Торжественно проходили боевые стрельбы артиллерии на полигоне. На наблюдательный пункт съехалось много испанских офицеров с женами и детьми. Такова уж здесь традиция. Мне рассказывали, что раньше в Испании практические стрельбы артиллеристов приурочивались обычно ко дню именин короля и проводились залпами при большом скоплении публики.
Стрельбы прошли успешно, и вскоре все батареи убыли на фронт.

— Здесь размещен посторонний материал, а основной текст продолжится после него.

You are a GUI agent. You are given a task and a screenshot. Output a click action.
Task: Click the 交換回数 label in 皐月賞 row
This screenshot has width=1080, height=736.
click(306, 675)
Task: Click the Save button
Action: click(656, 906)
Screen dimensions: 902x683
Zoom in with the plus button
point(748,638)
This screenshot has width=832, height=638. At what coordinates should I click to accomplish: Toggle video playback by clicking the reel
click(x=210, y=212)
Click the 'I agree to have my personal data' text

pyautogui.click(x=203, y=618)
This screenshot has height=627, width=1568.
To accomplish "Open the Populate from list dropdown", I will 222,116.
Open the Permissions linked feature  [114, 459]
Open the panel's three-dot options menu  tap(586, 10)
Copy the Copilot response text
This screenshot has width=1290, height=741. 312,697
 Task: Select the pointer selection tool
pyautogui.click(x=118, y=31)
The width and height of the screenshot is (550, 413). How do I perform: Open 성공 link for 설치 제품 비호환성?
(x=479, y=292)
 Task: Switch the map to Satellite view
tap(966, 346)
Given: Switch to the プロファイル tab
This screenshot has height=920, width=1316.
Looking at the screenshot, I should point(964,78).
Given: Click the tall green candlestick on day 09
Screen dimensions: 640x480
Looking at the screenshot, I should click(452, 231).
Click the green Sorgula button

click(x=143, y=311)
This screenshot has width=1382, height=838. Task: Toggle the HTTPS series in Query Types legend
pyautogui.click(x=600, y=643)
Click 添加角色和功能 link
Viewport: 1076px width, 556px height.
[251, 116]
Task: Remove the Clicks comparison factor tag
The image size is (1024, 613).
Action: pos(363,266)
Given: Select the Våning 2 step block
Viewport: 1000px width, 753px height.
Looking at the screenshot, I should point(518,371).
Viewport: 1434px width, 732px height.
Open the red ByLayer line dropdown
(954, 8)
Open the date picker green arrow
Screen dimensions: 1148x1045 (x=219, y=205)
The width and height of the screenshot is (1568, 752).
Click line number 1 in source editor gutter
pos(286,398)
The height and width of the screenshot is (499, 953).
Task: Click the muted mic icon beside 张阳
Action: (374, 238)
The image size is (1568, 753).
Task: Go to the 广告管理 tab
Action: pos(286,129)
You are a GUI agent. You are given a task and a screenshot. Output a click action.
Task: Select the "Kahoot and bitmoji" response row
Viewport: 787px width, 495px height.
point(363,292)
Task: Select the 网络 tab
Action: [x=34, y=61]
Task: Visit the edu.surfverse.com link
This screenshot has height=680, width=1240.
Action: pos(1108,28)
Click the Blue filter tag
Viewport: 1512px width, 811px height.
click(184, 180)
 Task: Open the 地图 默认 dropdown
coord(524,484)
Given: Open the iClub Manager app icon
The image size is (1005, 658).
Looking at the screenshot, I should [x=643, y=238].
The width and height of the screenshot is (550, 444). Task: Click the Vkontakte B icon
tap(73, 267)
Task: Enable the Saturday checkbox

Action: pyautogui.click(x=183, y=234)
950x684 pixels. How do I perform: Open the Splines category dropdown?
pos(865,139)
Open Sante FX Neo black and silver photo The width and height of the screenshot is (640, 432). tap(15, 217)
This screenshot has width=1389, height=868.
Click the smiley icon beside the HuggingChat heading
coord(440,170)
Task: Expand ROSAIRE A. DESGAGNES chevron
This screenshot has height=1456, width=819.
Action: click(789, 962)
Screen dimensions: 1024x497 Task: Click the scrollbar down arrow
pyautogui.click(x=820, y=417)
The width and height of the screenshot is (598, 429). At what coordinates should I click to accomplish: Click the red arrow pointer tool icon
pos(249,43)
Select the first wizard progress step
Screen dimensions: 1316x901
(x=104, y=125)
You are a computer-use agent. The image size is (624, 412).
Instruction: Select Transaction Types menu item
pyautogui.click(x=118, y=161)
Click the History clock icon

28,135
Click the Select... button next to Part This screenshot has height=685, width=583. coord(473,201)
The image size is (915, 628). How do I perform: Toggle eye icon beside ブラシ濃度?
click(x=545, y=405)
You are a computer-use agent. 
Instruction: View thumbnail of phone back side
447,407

К сожалению, теоретический уровень испанских артиллеристов издавна был невысок. Однажды на полигоне готовился к проведению учебной стрельбы молодой командир батареи, математик по образованию. Я немного усложнил задачу:
— В ваш наблюдательный пункт попал снаряд противника, вы и телефонист остались невредимы, уцелела связь, но все артиллерийские приборы оказались уничтоженными. Вы с пункта видите, что ваша батарея на огневой позиции готова и ждет команды для открытия огня. Готовьте исходные данные для стрельбы.
Руководящие офицеры-артиллеристы были удивлены этой вводной, не понимая, как можно действовать в такой обстановке. Однако командир батареи, немного подумав, доложил, что готов к открытию огня. Ему помогла математика. Он все сделал правильно и хорошо провел стрельбу. Мне не раз потом пришлось встречаться с этим офицером в боевой обстановке, он стал отличным командиром и каждый раз вспоминал экзамен, который я ему устроил. Он признался позднее, что после стрельбы испанские артиллерийские начальники вызвали его к себе, и он растолковал им «секрет» своего решения. Между тем в те времена в Красной Армии подобную задачу умели решать даже младшие командиры-артиллеристы.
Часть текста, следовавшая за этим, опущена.